The termination, plus the bad publicity surrounding the fraud, ultimately put him out of business, Richardson said.

Though he currently works as a consultant to Edgewater, Colo.-based Metro America Mortgage, Richardson’s main focus these days is fighting mortgage fraud. He has established a Web site with information for brokers and lenders, PreventMortgageFraud.com, does public speaking on the matter and has written a book, “An American Epidemic: Mortgage Fraud a Serious Business.”

Richardson said he did everything he could to remedy the problem after he discovered that an employee was engaging in mortgage fraud. “Individuals commit loan fraud, not companies. There might be a few companies that are formed for the purpose of committing fraud, but by and large the companies are honest,” Richardson said.

Richardson discovered his employee’s misdoings in a quality control audit, he said. According to Richardson, he did everything possible to clear up the problem.

In 2004, Richardson hired Gary Lacefield, a former HUD investigator who worked for HUD as the Supervisor of Investigations (Southwest Region) for eight years and who now runs a private-sector audit firm. Lacefield’s firm went over a number of the more than 100 files created by Richardson’s allegedly unscrupulous employee.

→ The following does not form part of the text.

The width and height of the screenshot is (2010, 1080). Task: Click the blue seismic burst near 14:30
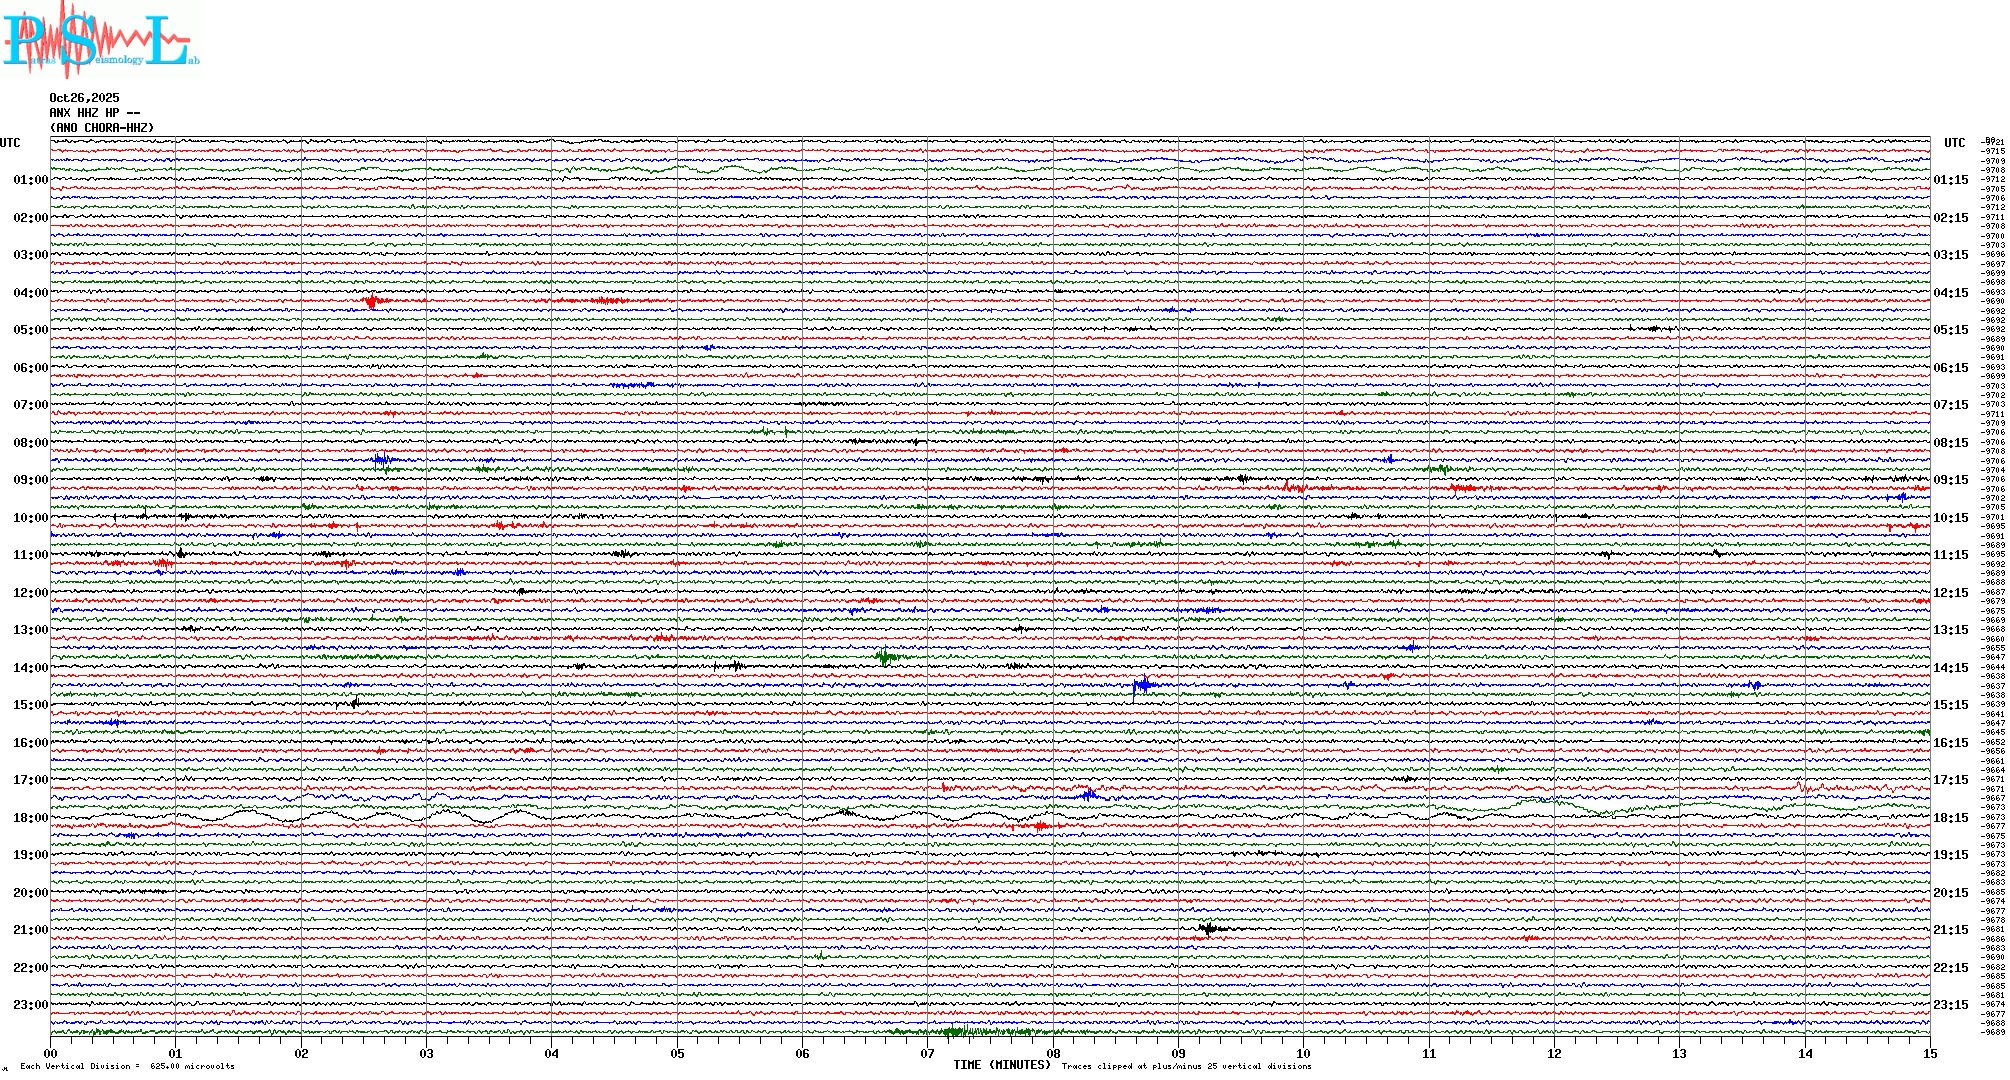1142,685
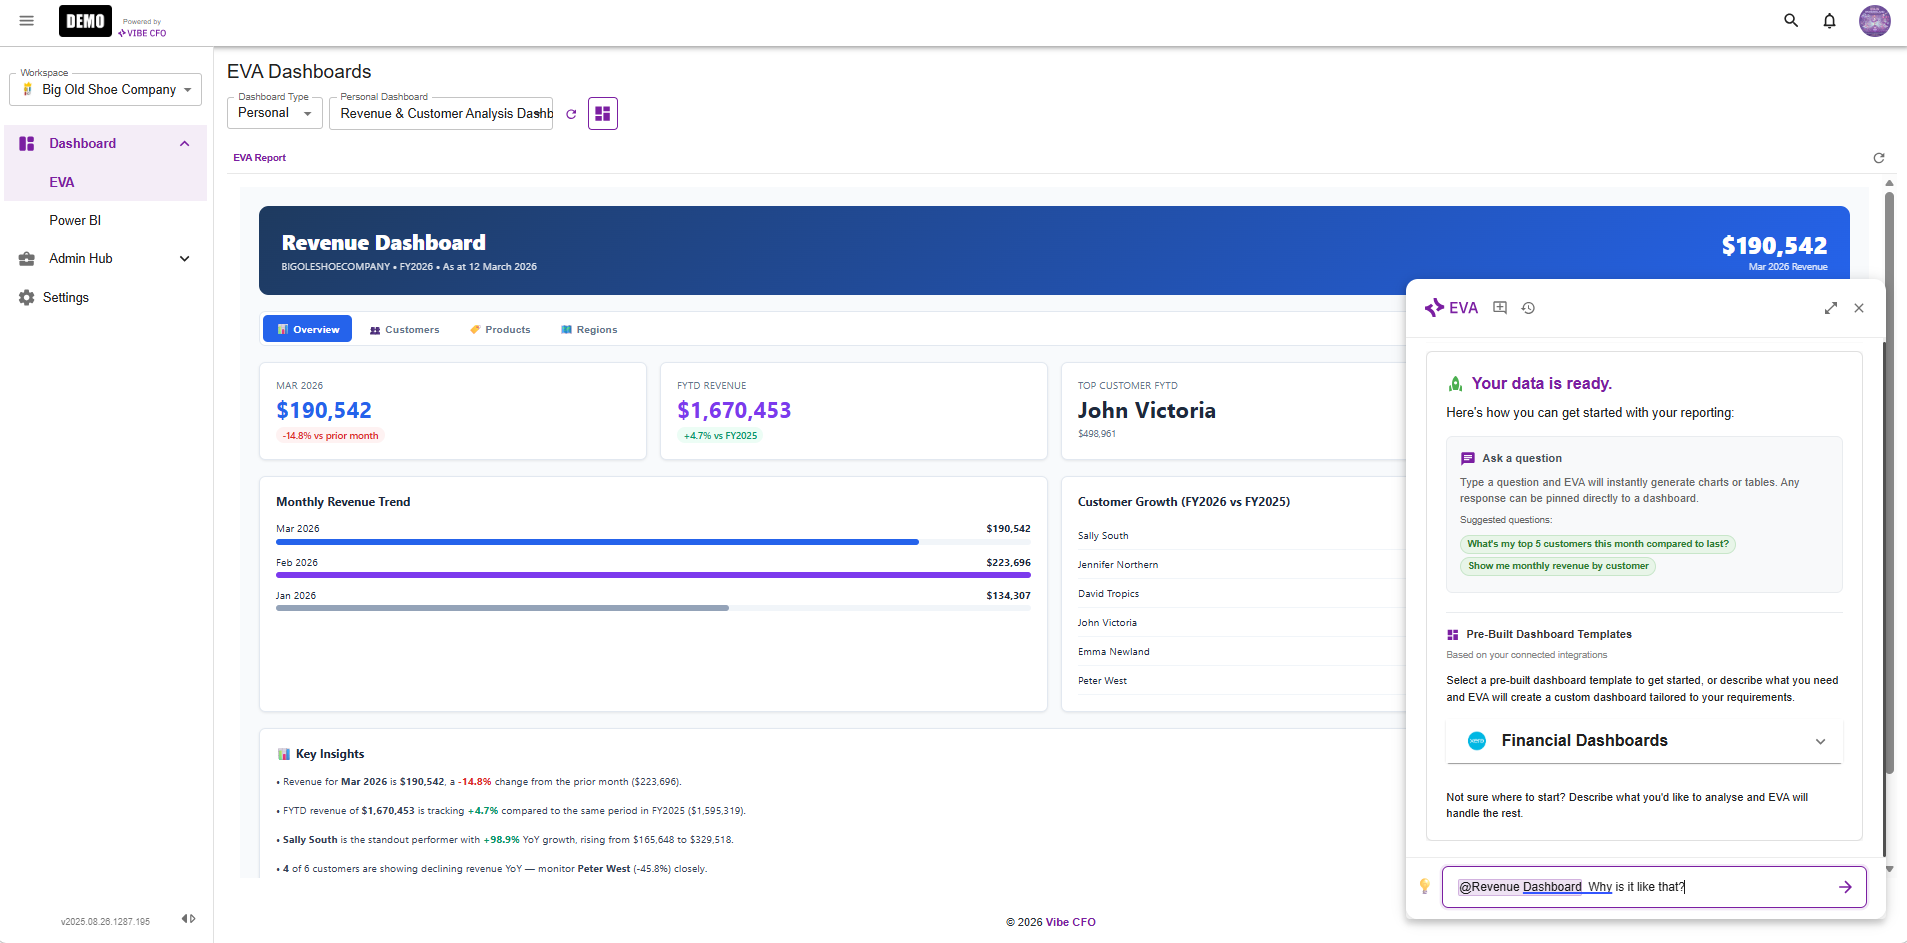The height and width of the screenshot is (943, 1907).
Task: Send the EVA message with the arrow icon
Action: [1846, 887]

“He had been using some other quality control service. Had he been using a good service, they would have uncovered his problem much more quickly than they did,” said Lacefield, who is president of Risk Mitigation Group, a quality control firm.

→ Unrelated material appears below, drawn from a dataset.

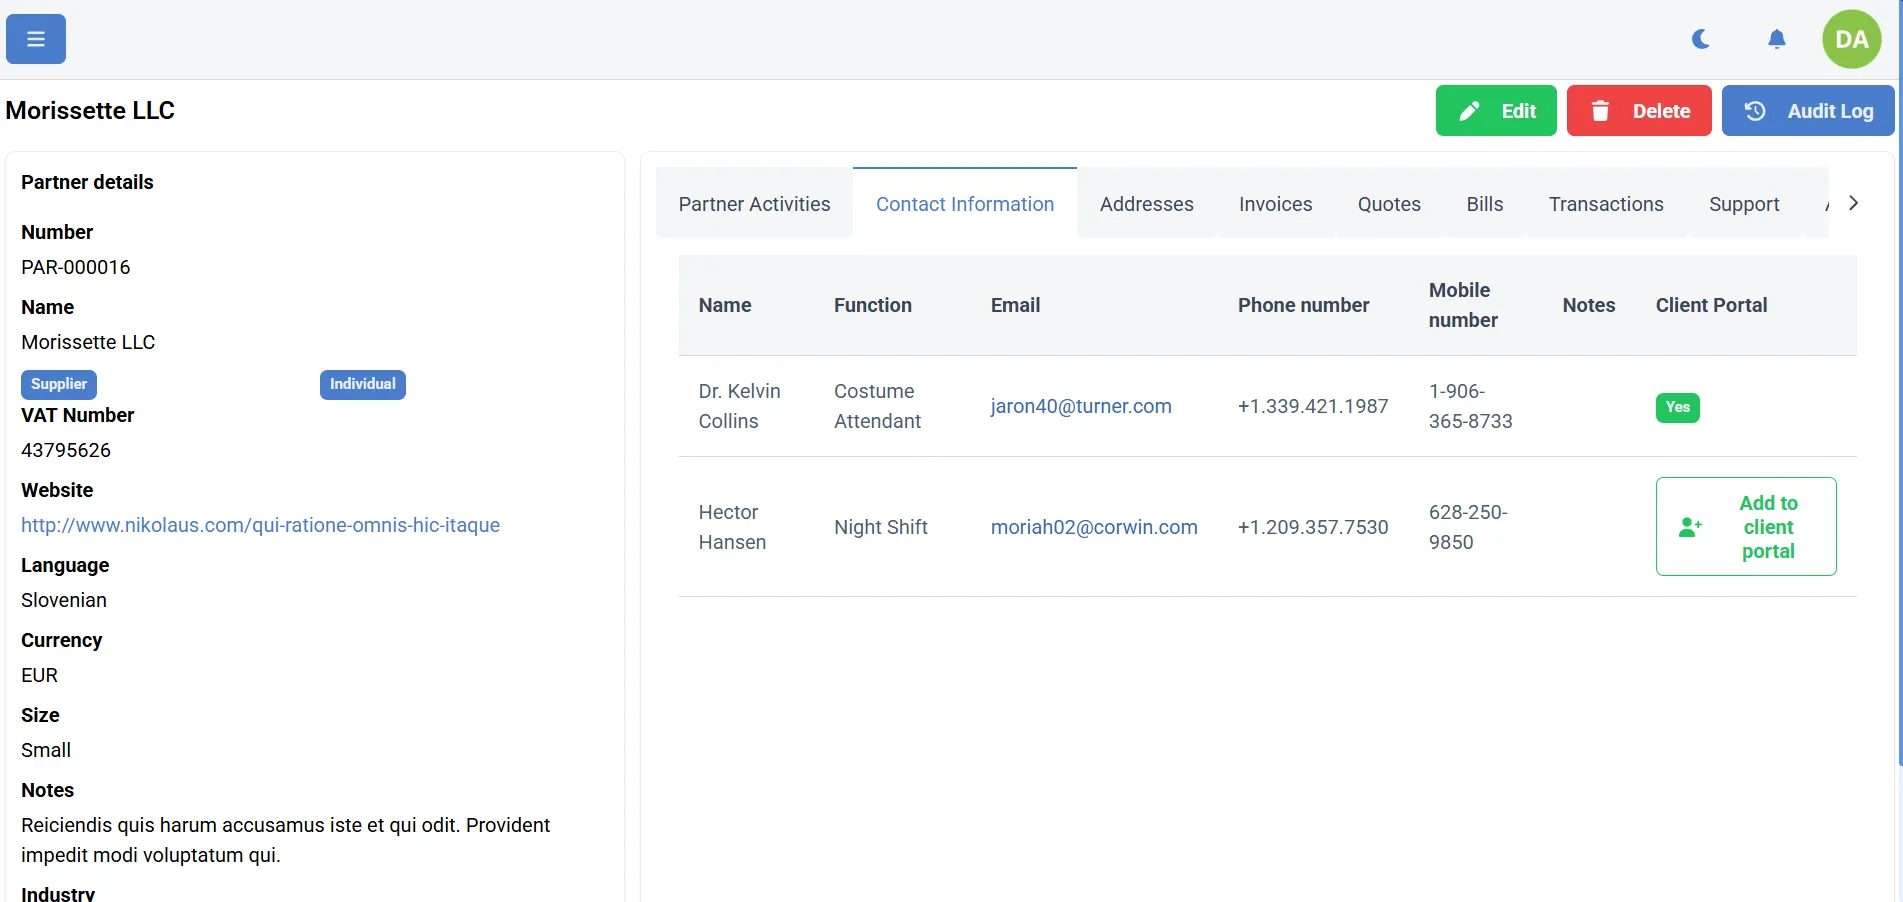
Task: Switch to the Addresses tab
Action: 1146,203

Lacefield said Richardson’s quality control service should have independently verified statements of income and employment, as well as credit reports, but did not do so. This meant it took longer to identify the problem, he said.

According to Richardson, the problem was caused by an employee at Richardson’s firm who was in cahoots with a kingpin outside the firm. The kingpin was a marketer who advertised that he could get anyone a loan. When applicants came to him, the kingpin helped them create false pay stubs and other fraudulent documents to obtain loans, Richardson said.

Then, Richardson’s employee knowingly accepted the fraudulent documents and obtained loans for people who couldn’t really afford the payments, Richardson said.

When Richardson discovered the problem, he worked with the employee at first, and then fired her, he said. He also notified the investor he was selling loans to. He then notified HUD, which did an investigation, he said.

HUD did not return calls asking for comment.

“Once they’ve suspended, then you have to reapply and the reapplication process could take as long as HUD wants it to take. I’ve seen it take as long as two years,” Lacefield said.

Losing HUD approval was a huge blow for the business, Richardson said. He estimates that he spent $200,000 trying to straighten out the problem. This includes $50,000 in attorneys’ fees and $350 per file for Lacefield’s firm to audit a number of the approximately 100 affected files.

But what really did in the three-year-old Primero Home Loans was the bad publicity, said Richardson, a licensed real estate agent who has been in the business 20 years and served on Fannie Mae’s Colorado Advisory Board years ago, according to Tony Hernandez, director of the mortgage giant’s Colorado Business Center.

“When rumors start in the industry, this is the part that hurt me the worst. It’s not the company that committed the fraud, it was the individual. But they (other industry professionals) don’t want to do business with you because they think you are committing fraud,” said Richardson.